What was once supposed to be a year-end Santa rally has turned into the second-worst December on record for stocks. In fact, the plunge in stocks has been so dramatic it has taken even the bears by surprise, and as a result even some of the biggest skeptics are calling for a rebound.
Take BMO's Russ Visch: the technical analyst had correctly been calling for a drop into year end, and yet in his latest note writes that the widespread and price indescriminate hedge fund liquidations may have taken things too far. As Visch explains, historically December is not only the strongest month of the year for the S&P 500 but also the most consistently positive, which has created some confusion around the “Santa Claus rally” phenomenon.
As he further notes, while people assume that stocks should go straight up throughout the month from start to finish, in fact, the first half of the month is typically flat at best with most of the gains coming in the last two weeks. And after the sharp plunge in the first half of the month, Visch is now expecting something similar to develop again this year as daily breadth and momentum gauges are now oversold enough to support a solid bounce into the end of the year.
To give readers an idea of how ugly the latest data has been, the BMO strategist points out that short-term breadth oscillators are actually more oversold now than at any point since early 2016.
That said, in terms of upside potential Visch is not looking for anything more than a partial retracement of the recent decline. Some targets: the First resistance for the S&P 500 is the breakdown level at 2630, then its 50-day moving average at 2715.
But before he is accused of turning bullish, Visch makes it clear that "this is a countertrend bounce within a bigger downtrend" as "stresses in the bond market continue to get worse, bullish sentiment continues to contract and overall breadth remains terrible."

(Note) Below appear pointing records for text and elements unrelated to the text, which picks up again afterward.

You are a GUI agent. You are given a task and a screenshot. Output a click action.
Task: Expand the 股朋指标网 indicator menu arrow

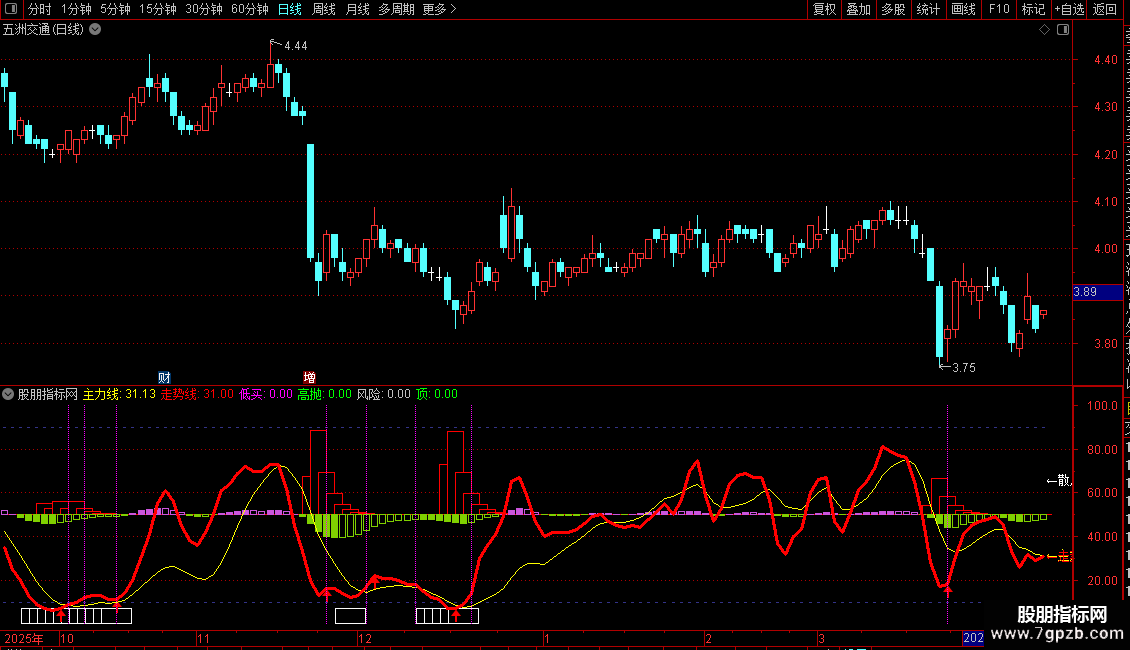click(x=8, y=394)
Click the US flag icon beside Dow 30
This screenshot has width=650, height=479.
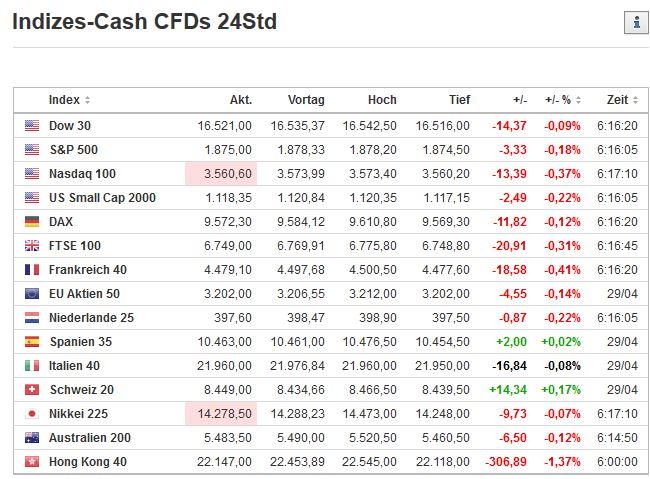tap(32, 126)
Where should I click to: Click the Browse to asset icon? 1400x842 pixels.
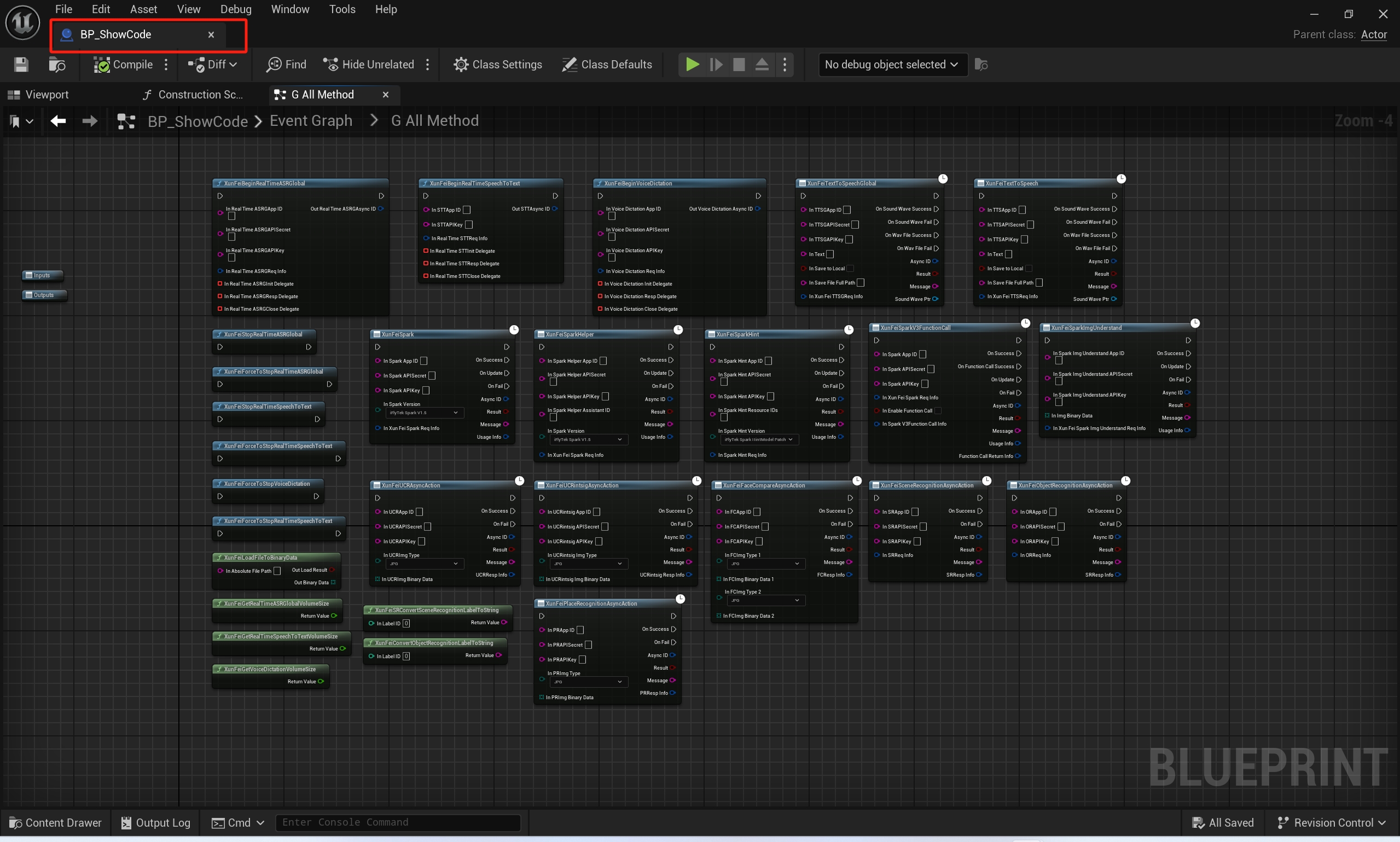click(57, 65)
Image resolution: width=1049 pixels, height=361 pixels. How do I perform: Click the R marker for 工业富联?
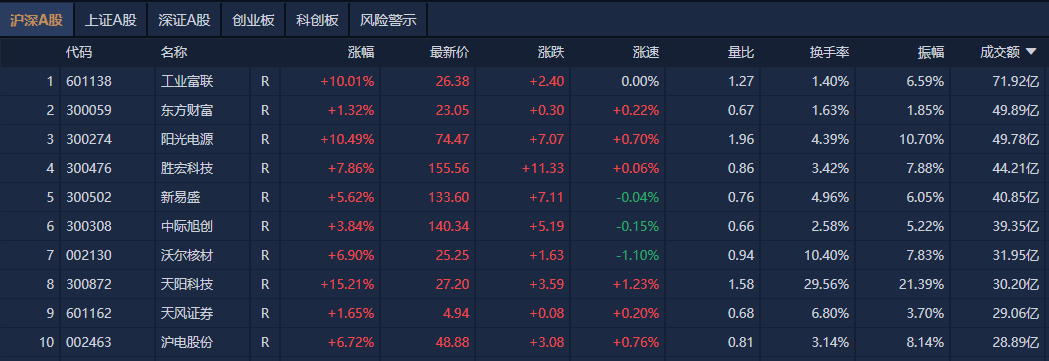click(265, 82)
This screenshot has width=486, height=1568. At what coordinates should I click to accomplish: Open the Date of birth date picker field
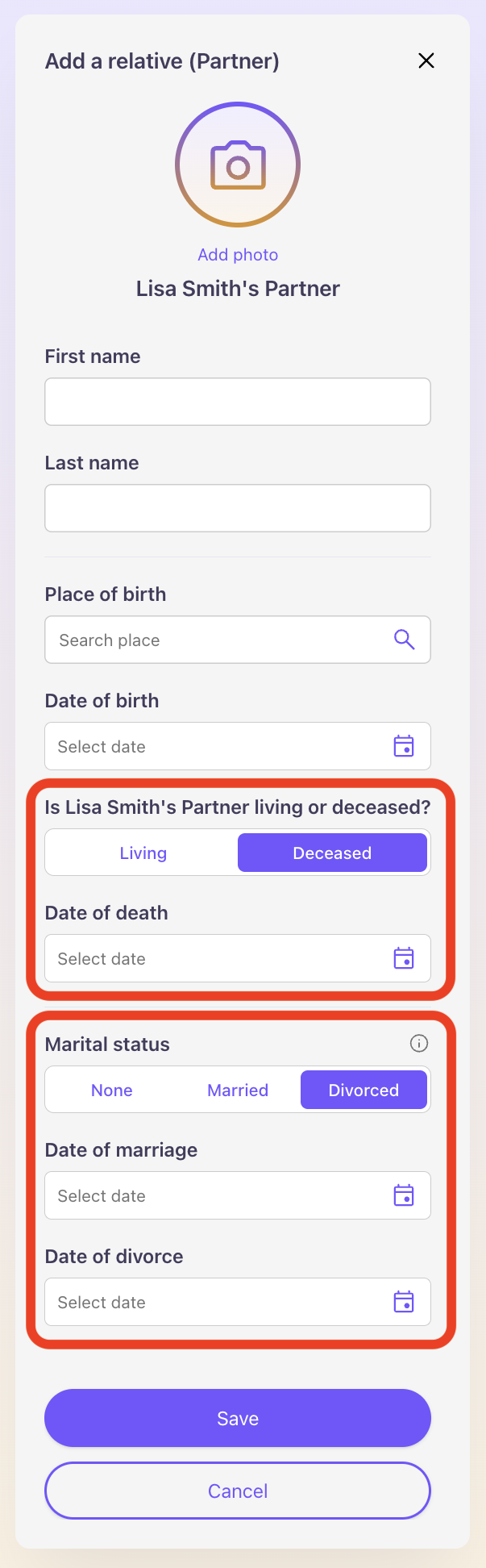[210, 746]
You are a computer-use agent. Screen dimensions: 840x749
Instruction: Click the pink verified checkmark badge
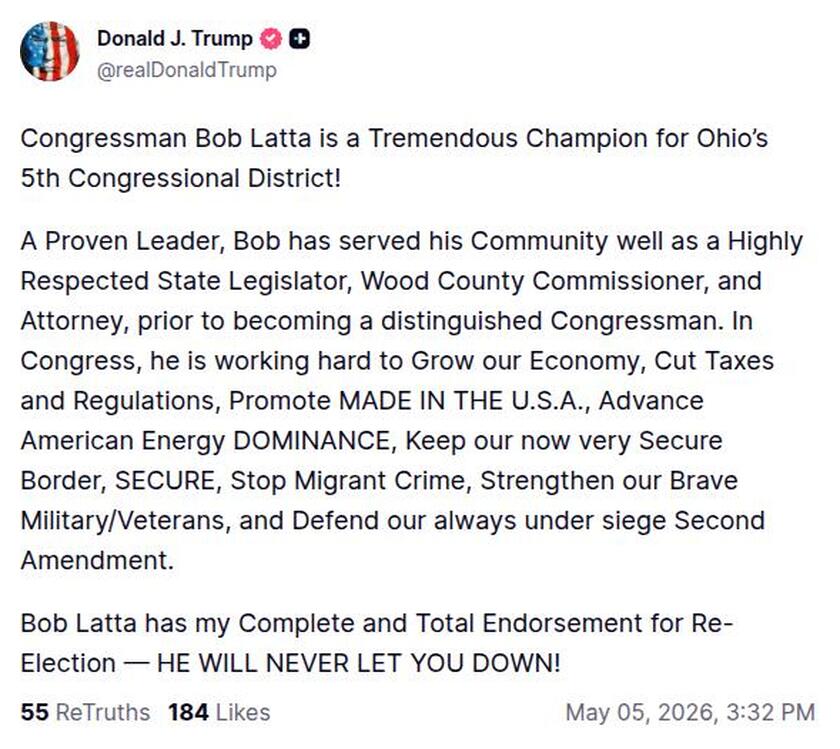click(271, 39)
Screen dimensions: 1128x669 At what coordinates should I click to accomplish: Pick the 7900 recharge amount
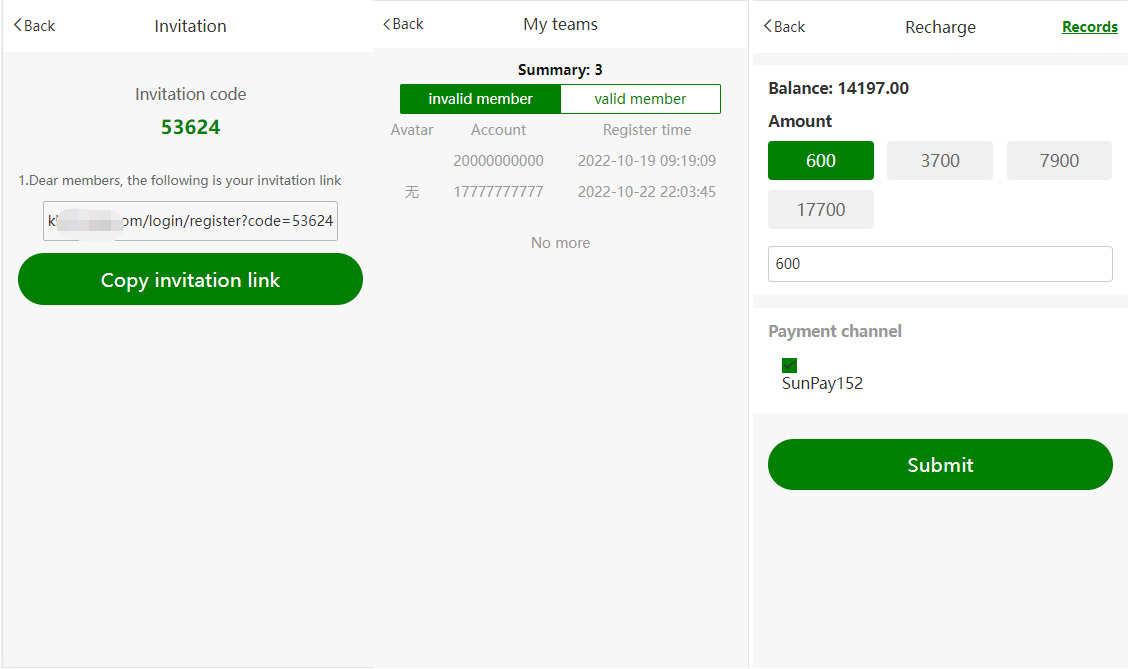[1059, 161]
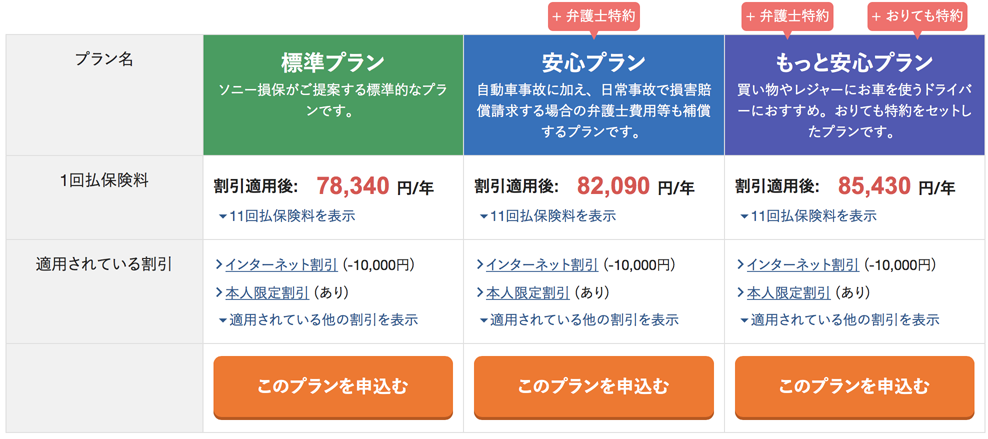Expand 11回払保険料を表示 under 標準プラン

pos(287,216)
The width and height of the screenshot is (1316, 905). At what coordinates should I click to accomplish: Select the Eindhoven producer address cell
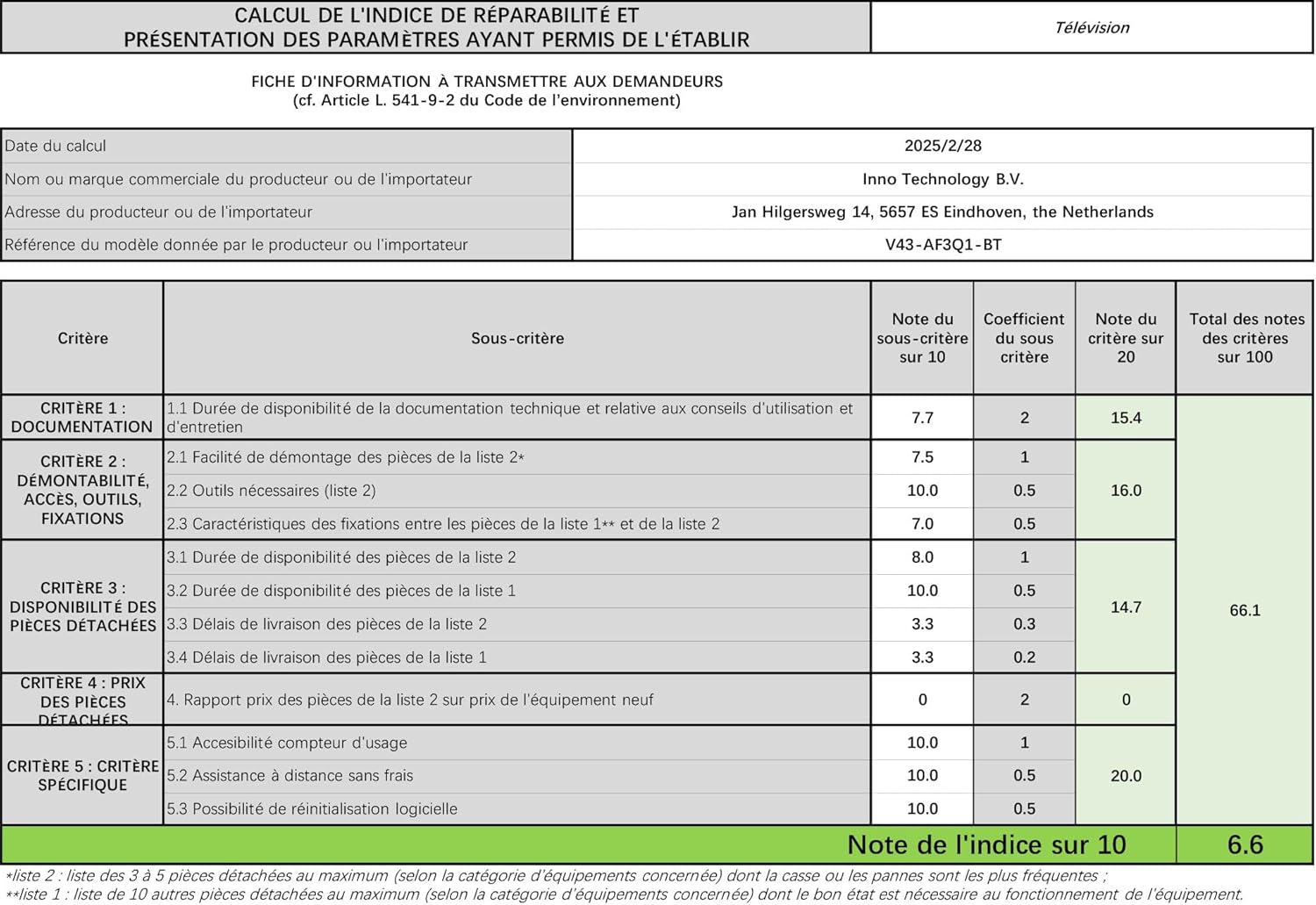pyautogui.click(x=942, y=212)
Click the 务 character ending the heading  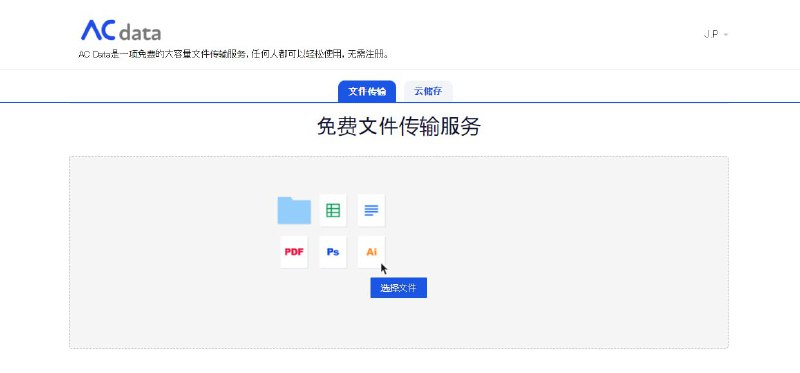click(470, 127)
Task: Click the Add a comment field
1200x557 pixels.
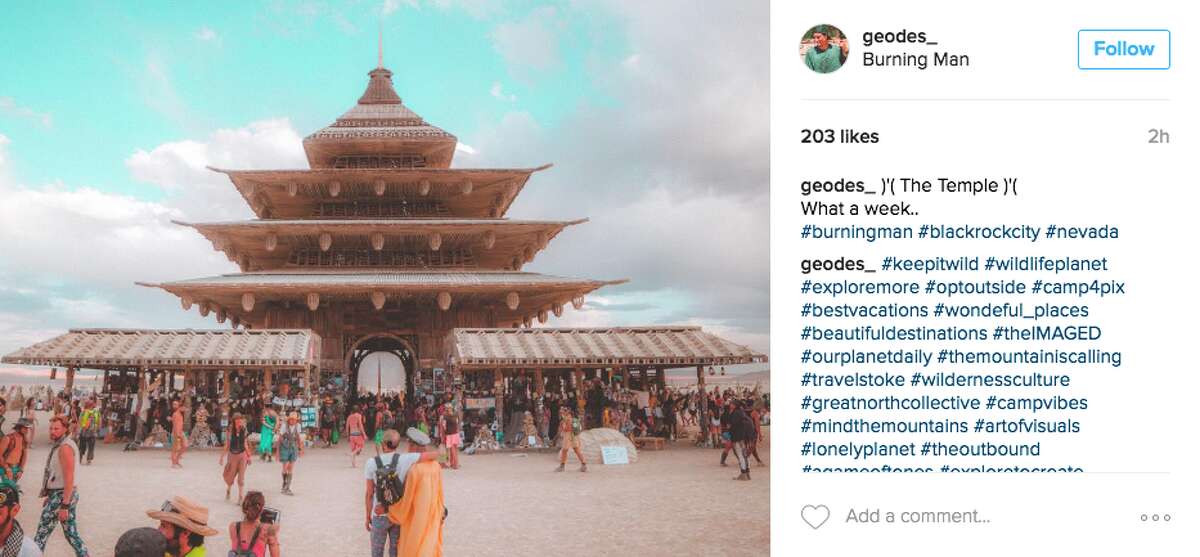Action: click(917, 517)
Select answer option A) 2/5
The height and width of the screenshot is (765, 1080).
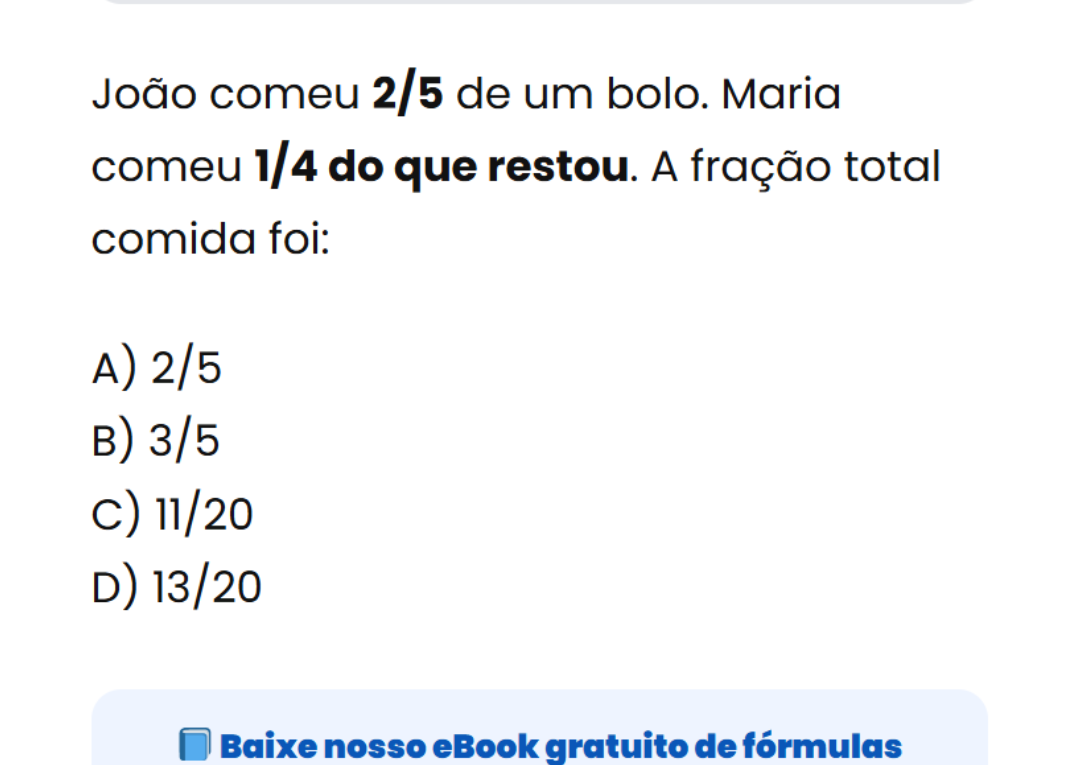[157, 369]
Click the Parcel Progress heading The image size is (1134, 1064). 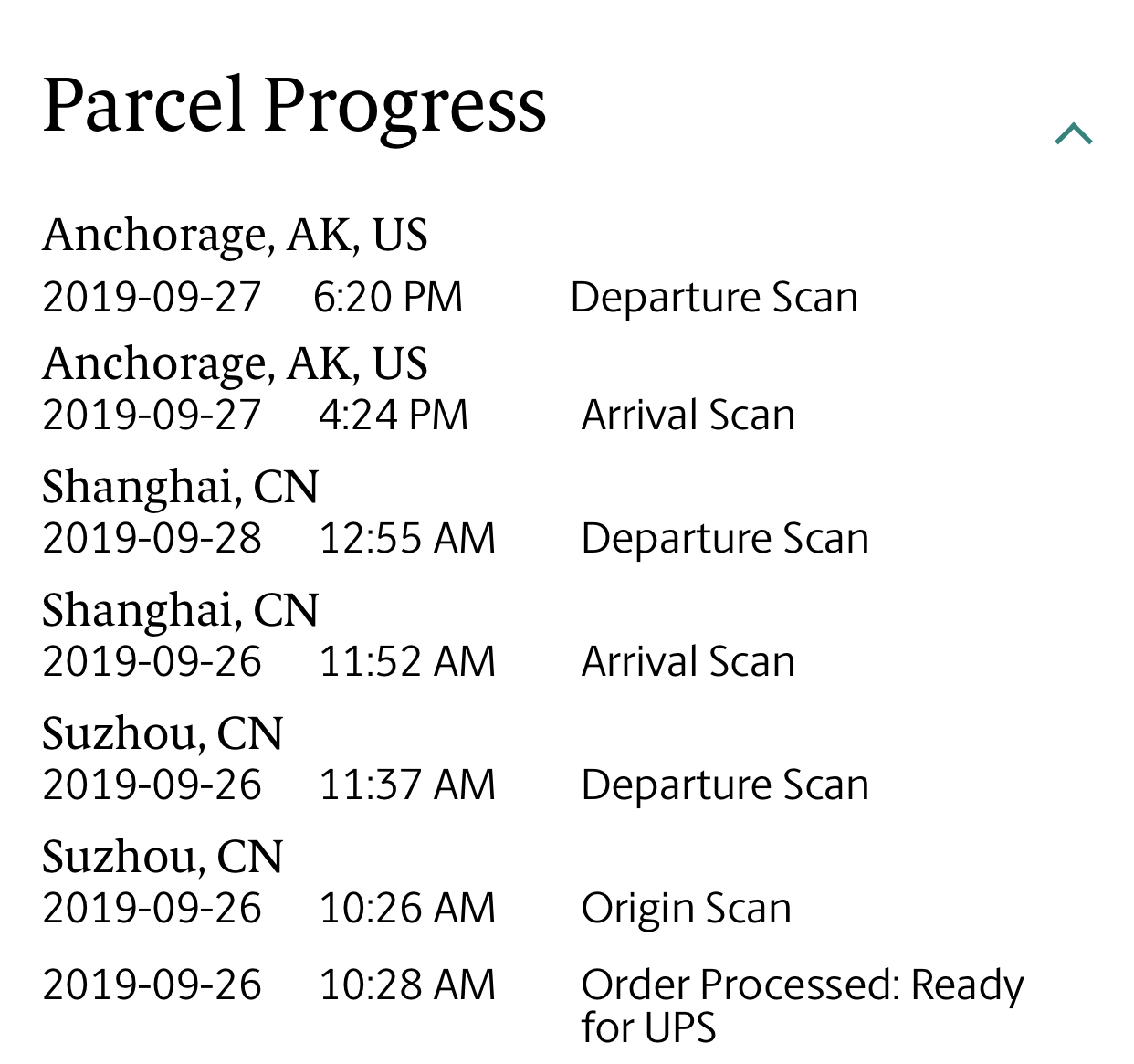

As such, until we see heavily negative capitulative type data, he urges investors to stay defensive.
Separately, Nomura quant Masanari Takada voices similar sentiment, and looking ahead at today's main events writes that if the FOMC announcement is surprisingly more dovish than expected, speculative investors are likely to try to rebuild long equity positions on the basis that US long-term interest rates are expected to be subdued (which would be favourable to the equity market in general). However, here there is the catch 22 that we discussed yesterday: the fact that the Street’s anxiety over a possible US economic slowdown would be “officially” confirmed by the Fed would be a psychological burden, and Nomura would therefore expect most hedge funds to prefer to tilt towards defensive sectors or low-volatility names over cyclical sectors or high-beta names.
Nomura's lukewarm conclusion: "given the limited capacity of HFs overall to take on equity risk at the moment, a feasible equity market rally driven by a dovish Fed would likely only last a relatively short period of time."